Aviation

Europe’s climate package targets aviation but bulk of emissions left off the hook

When the long-awaited Fit for 55 package landed on everyone’s desks in July 2021, we were quick to skip to the aviation chapter. Had European policy makers finally decided to take one of the bloc’s biggest emitters seriously?

 

Fit for 55: A three-part answer 

First, the package looked at aviation’s hoped for savior climate solution: sustainable aviation fuels (SAFs). The ReFuelEU proposal requires fuel suppliers to blend an increasing amount of SAFs into existing jet fuel. Whilst ReFuelEU went some way towards selecting the right types of SAFs, we saw the need to further accelerate investments towards e-kerosene – the only fuel that can be sustainably scaled up to reduce aviation’s climate problem. The proposal asked all airlines departing from EU airports to uplift their fuel prior to departure – a detail of crucial importance that makes sure airlines don’t bypass the measure by refueling elsewhere. 

Second, we reviewed a proposal that promised a cap on aviation’s emissions. The EU’s flagship carbon market (the EU ETS) places an increasingly strict carbon pricing on the polluting sectors it covers.  While the July proposal included some important reforms, it continues to exclude the bulk of aviation emissions – the more than 60% of emissions which take place on extra-EU flights. We continue to argue and advocate for this provision to be extended. 

The last leg of the Fit for 55 package was to be found in the Energy Taxation Directive – a proposal to tax aviation fuels. For decades motorists have paid taxes on petrol and diesel while airlines burned fuel, tax free. The Commission decided to put an end to aviation’s tax privileges, but the proposal fell short of its goal. Only flights within Europe were to be taxed. How could it so unfairly penalize families filling up their car for a staycation while frequent flyers and business class travelers flying long haul pay nothing? 

Can we decarbonise aviation before 2050?

 

Missing entirely from Fit for 55 non-CO2 effects

Non-CO2 effects account for two thirds of aviation’s total climate impact. Despite a European Commission report proposing mitigation measures to reduce these effects, none of them made it into the Fit for 55 package. Solutions exist. An easy place to start is to mandate cleaner fossil jet fuel, with fewer contrail-forming particles. We can also reroute flights to avoid atmospheric conditions that create climate heating contrails. These are changes that can be made now, with immediate benefits. Undeterred, T&E is building a coalition of regulators and forward-thinking industry players who are prepared to take action on this incredible source of planetary warming.

 

Have we lost hope in international bodies? 

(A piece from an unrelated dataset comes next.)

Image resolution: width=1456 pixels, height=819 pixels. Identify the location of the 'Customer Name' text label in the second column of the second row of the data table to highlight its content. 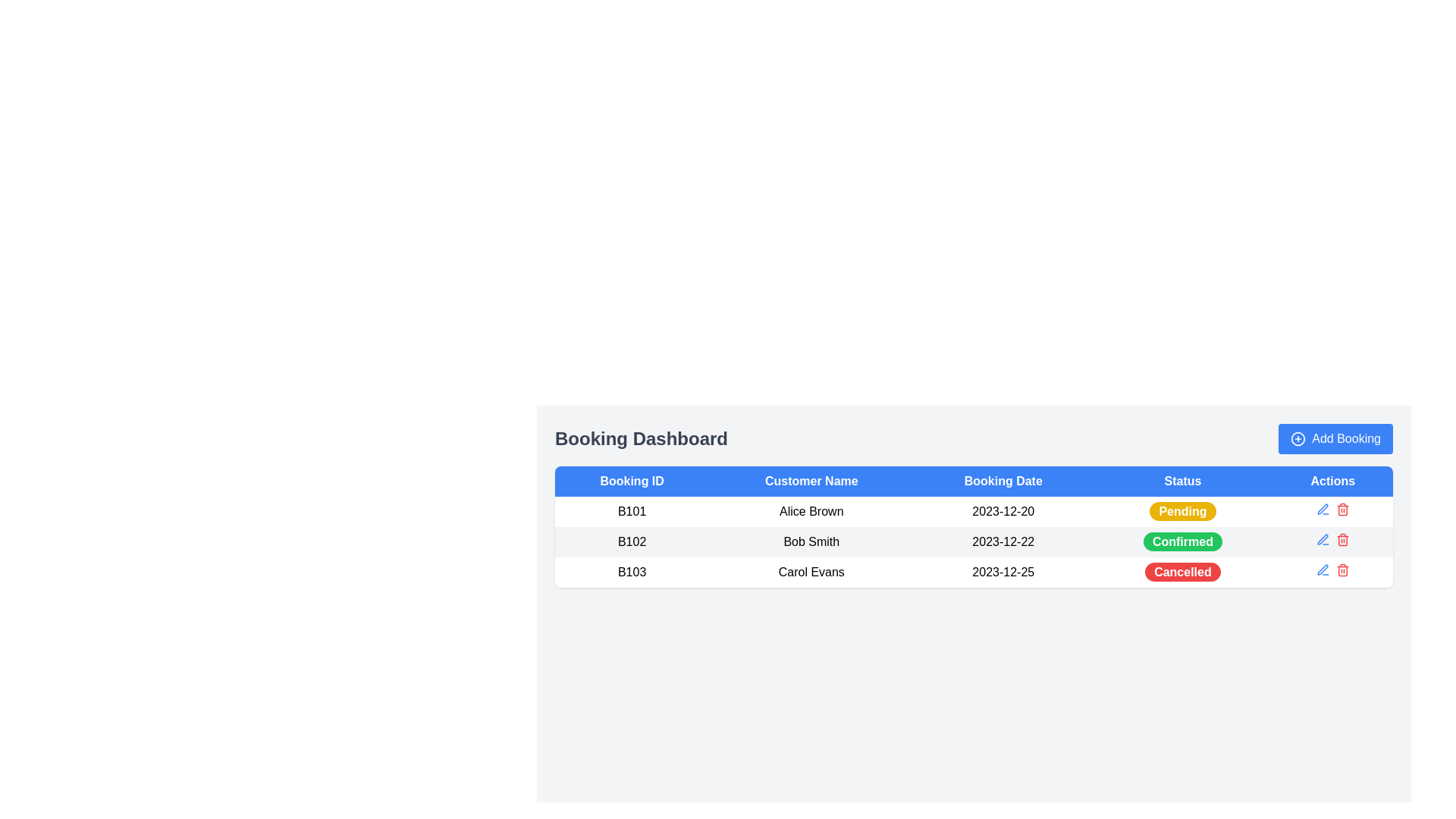
(811, 541).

At COP26, the UK led an international climate ambition declaration for aviation signed by the UK, France, the US and others. It recognised that the number of global air passengers and cargo is expected to increase significantly over the next few decades. 

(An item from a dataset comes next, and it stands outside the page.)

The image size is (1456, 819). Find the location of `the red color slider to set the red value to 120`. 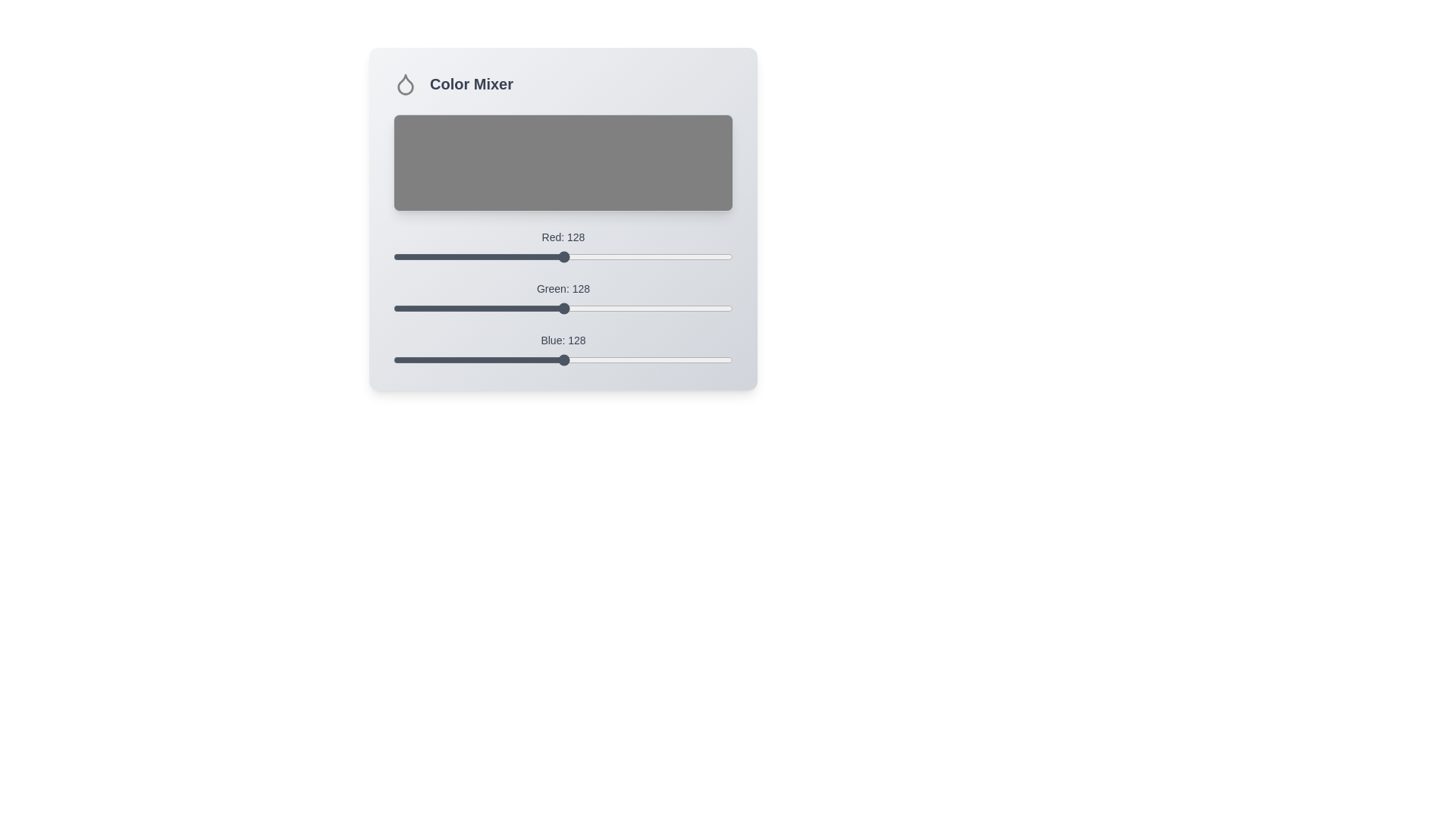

But, in relying on the UN’s International Civil Aviation Organization (ICAO) and its failed CORSIA offsetting scheme, the signatories made the same mistakes as previous efforts to tackle aviation emissions. Our investigation earlier in 2021 showed that CORSIA is the worst option for the climate and can’t be used to regulate emissions on extra-EU flights. It is a cheap offsetting scheme that continues to allow aviation emissions to grow. 

Vague pledges and unreliable schemes will not help tackle aviation’s climate problem. The path forward lies with a strong European climate package and a more ambitious ETS and ReFuelEU. 

 

Fighting the big polluters

The fight against aviation’s biggest barriers to climate action – airports, private jets and airlines – continued in 2021. 

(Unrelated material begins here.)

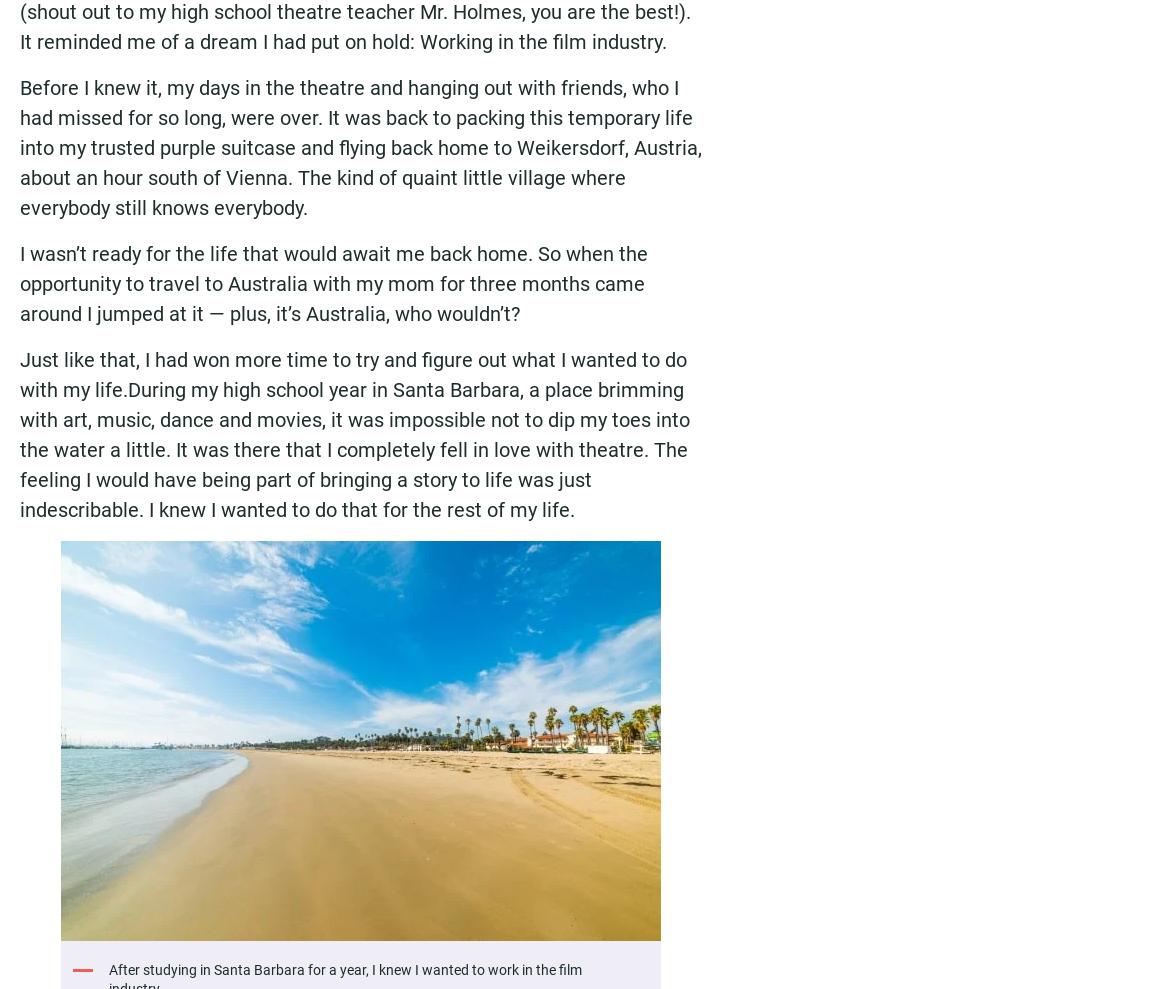 The height and width of the screenshot is (989, 1150). Describe the element at coordinates (167, 916) in the screenshot. I see `'Exclusive'` at that location.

In September, as many Europeans were flying back from a well-deserved break in the sun, we focused attention on the true extent of aviation emissions with our new airport tracker. The scale of the problem was more clear than ever. Passenger flights departing Europe’s 5 biggest airports emit 53 million tons of CO2 – the same as the entire Swedish economy.

But we found worse still: the super-rich that jet set across the world on private jets. Our report found that these jets are 10 times more carbon intensive than airlines on average, and 50 times more polluting than trains. But could private jet owners be part of the solution? By paying for the development of greener technology that can help accelerate innovation and clean flying for everyone, we think the answer is “yes”.

The final battle lay with the airlines, whom we discovered were the biggest beneficiaries of public bailouts during the pandemic, despite being the biggest polluters in the aviation sector. Lufthansa, British Airways and Air France received a third of the pandemic aid allocated to the aviation sector, with no binding environmental conditions. 

 

Learning to fly again

Should we still fly or do we stick to the comforts and discomforts of Zoom? The benefits of minimising business travel – the real delinquent of aviation emissions – especially when it’s by air, are clear. Whilst we work to scale up the clean technologies to save us from aviation’s climate problem, the best thing we can do for now is fly less.